Все оперные критики обеих столиц занимают примерно половину одного ряда партера. Вот цель усилий постановщиков новой русской оперы — понравится испорченному вкусу двадцати пяти человек. А дальше — целый зал обыкновенных людей, не знатоков и не профанов, которые что-то видели, что-то слышали, что-то читали. Им не нужны пряности, им нужна вкусная и здоровая пища, которую для них припасли когда-то Глинка и Римский-Корсаков. Они пришли на русскую оперу — и звуки, которые они услышат, наверное, совпадут с желаемым. Но не действие. То, что происходит на сцене, — фантастично полной своей бессмысленностью.

«Иван Сусанин» Глинки, постановка и оформление Дмитрия Чернякова. Спектакль начинается с того, что Сусанин строгает доску рубанком, а сверху висит чешская трехрожковая люстра. Все детали (хлипкие дачные двери, к примеру) указывают — перед нами шесть соток времен Брежнева. На сцене — белый гипсовый муляж рогатого лося, типа как в пансионате «Заря» советских времен. Так, но если перед нами шесть соток и 74 год, то кто захватил Кремль? Там ведь у Глинки — поляки. Скажете тоже — поляки, не поляки, а так… вообще кто-то. Художественные образы врагов.

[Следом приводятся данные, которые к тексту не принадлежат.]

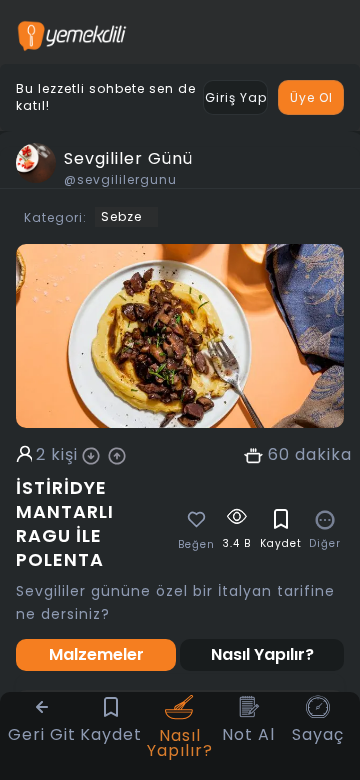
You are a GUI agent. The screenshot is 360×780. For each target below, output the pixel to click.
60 (279, 455)
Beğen (196, 545)
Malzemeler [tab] (96, 654)
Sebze (121, 216)
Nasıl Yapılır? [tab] (262, 654)
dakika (323, 455)
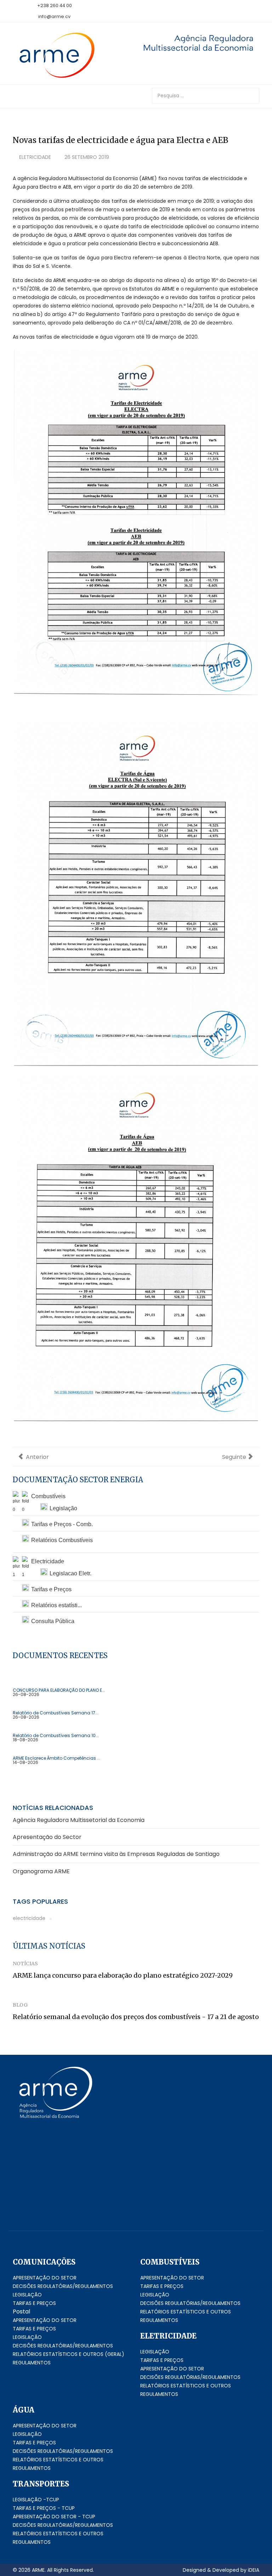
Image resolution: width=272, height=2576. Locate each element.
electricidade (29, 1918)
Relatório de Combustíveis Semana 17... (55, 1713)
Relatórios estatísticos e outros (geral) (68, 2354)
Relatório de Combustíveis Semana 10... (56, 1735)
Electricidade (47, 1561)
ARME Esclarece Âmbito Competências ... (56, 1758)
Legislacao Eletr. (70, 1573)
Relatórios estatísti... (56, 1605)
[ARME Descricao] (189, 42)
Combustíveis (48, 1496)
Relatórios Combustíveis (62, 1540)
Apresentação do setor (44, 2277)
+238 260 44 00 (54, 5)
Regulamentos (32, 2362)
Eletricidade (35, 157)
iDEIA (253, 2570)
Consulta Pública (52, 1621)
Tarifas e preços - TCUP (44, 2508)
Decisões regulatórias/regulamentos (63, 2286)
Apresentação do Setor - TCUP (54, 2516)
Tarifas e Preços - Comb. (62, 1524)
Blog (20, 2005)
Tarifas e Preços (51, 1589)
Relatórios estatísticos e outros (185, 2311)
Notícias (25, 1963)
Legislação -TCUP (36, 2499)
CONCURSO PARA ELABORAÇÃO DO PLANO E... (59, 1690)
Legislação (63, 1508)
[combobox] (205, 96)
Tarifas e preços (34, 2303)
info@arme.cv (54, 16)
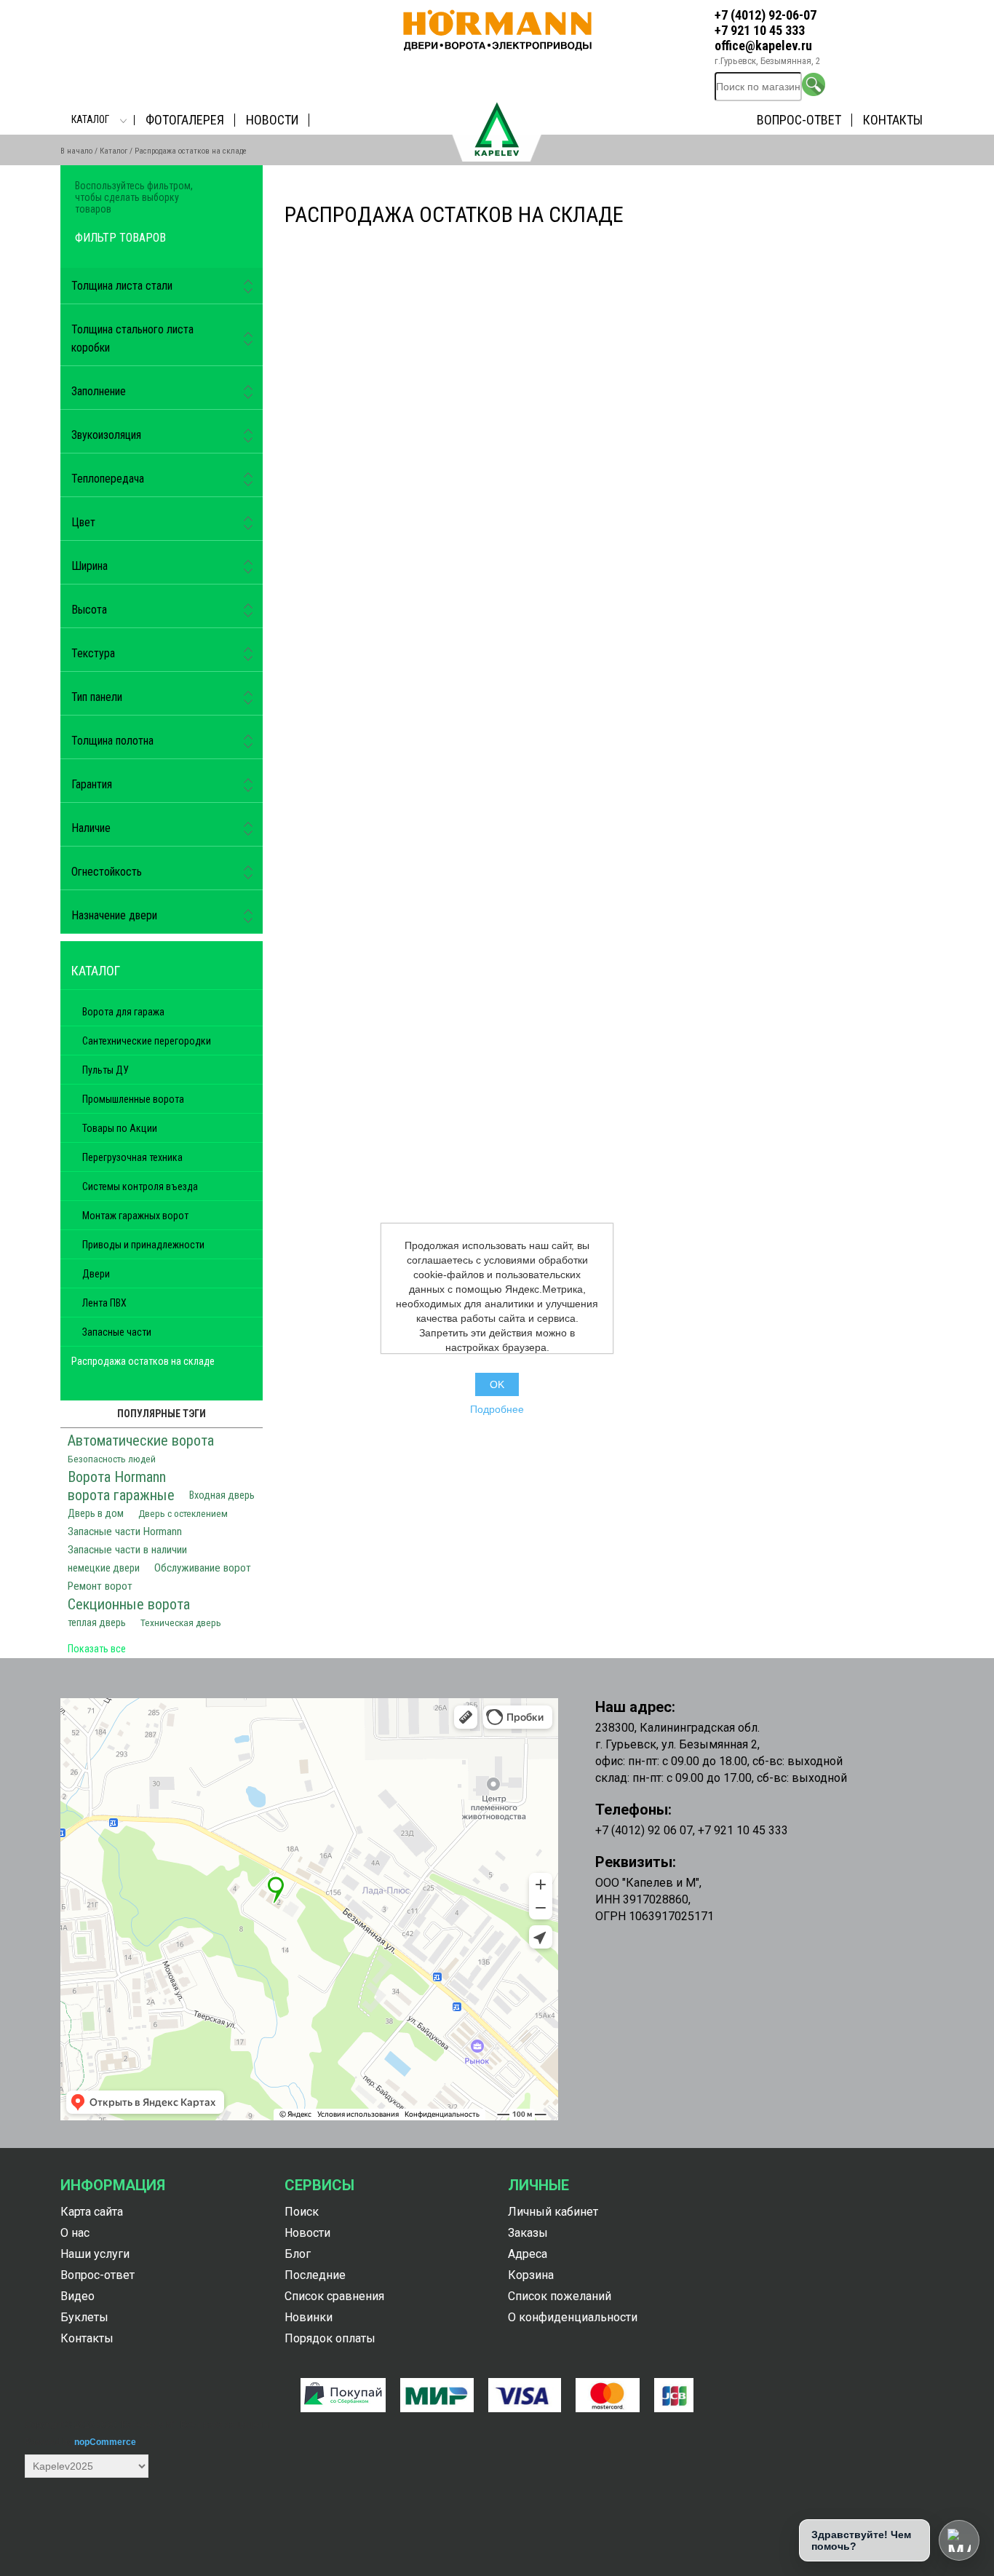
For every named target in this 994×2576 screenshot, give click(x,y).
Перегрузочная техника (132, 1157)
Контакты (893, 119)
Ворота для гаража (123, 1012)
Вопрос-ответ (799, 119)
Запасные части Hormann (125, 1531)
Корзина (531, 2275)
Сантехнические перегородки (146, 1041)
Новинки (309, 2317)
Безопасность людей (112, 1459)
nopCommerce (105, 2442)
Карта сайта (91, 2212)
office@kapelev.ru (763, 45)
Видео (77, 2296)
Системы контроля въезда (140, 1186)
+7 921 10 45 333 (760, 30)
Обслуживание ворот (202, 1567)
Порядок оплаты (330, 2338)
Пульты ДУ (105, 1070)
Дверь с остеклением (183, 1513)
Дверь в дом (96, 1513)
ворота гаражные (121, 1495)
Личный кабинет (553, 2212)
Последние (315, 2275)
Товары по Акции (119, 1128)
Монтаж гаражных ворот (135, 1215)
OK (497, 1384)
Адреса (527, 2254)
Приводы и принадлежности (143, 1245)
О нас (75, 2233)
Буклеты (84, 2317)
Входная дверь (222, 1495)
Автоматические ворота (141, 1440)
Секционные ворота (129, 1604)
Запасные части (116, 1332)
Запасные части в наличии (127, 1549)
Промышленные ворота (133, 1099)
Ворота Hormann (117, 1477)
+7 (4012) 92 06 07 (644, 1830)
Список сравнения (334, 2296)
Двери (96, 1274)
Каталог (90, 119)
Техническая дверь (180, 1622)
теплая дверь (97, 1623)
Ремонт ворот (100, 1586)
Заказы (528, 2233)
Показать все (97, 1648)
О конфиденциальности (572, 2317)
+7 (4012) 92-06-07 (765, 15)
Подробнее (497, 1409)
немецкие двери (104, 1568)
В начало (76, 151)
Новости (272, 119)
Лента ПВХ (104, 1303)
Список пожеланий (559, 2296)
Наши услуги (95, 2254)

 — Но Смутное время… — начинаете вы терять разум. — Было же Смутное время, польское нашествие, был костромской крестьянин Сусанин, были Минин и Пожарский, все это было…

 — Да ладно вам, — усмехается кто-то. — Чего еще все это старье трепать? Какое такое ополчение, ничего этого не было. Сидят придурки, бывшие совки на шести сотках в ветхом тряпье, и все. Рабы и дураки.

Вот как хотите, Марина, но я это — ненавижу. Взять здоровую, аппетитную, пышную как свежий хлеб оперу, где все устройство-то здоровое, бодрое, побуждающее к величавому и полнозвучному существованию, — и превратить в скучное, некрасивое, бессмысленное, противное отсутствием всякой системы нравственных ценностей зрелище. Такое впечатление, кстати, что у Чернякова — цветоаномалия, так омерзителен его черно-серо-белый мир. Если для человека война 1612 года, Смутное время, из которого ценой великого подвига когда-то выбрался народ, и сам этот народ, и прошлое России — все это пустой звук, то пусть этот человек напишет красно-золотыми буквами на стене своей новой квартиры, которую он купил на гонорары от издевательства над классикой: НЕ СТАВЬ ГЛИНКУ! ЗАБУДЬ ПРО ОСТРОВСКОГО! ВООБЩЕ ОТОЙДИ ОТ РУССКОЙ ОПЕРЫ И РУССКОЙ ДРАМЫ!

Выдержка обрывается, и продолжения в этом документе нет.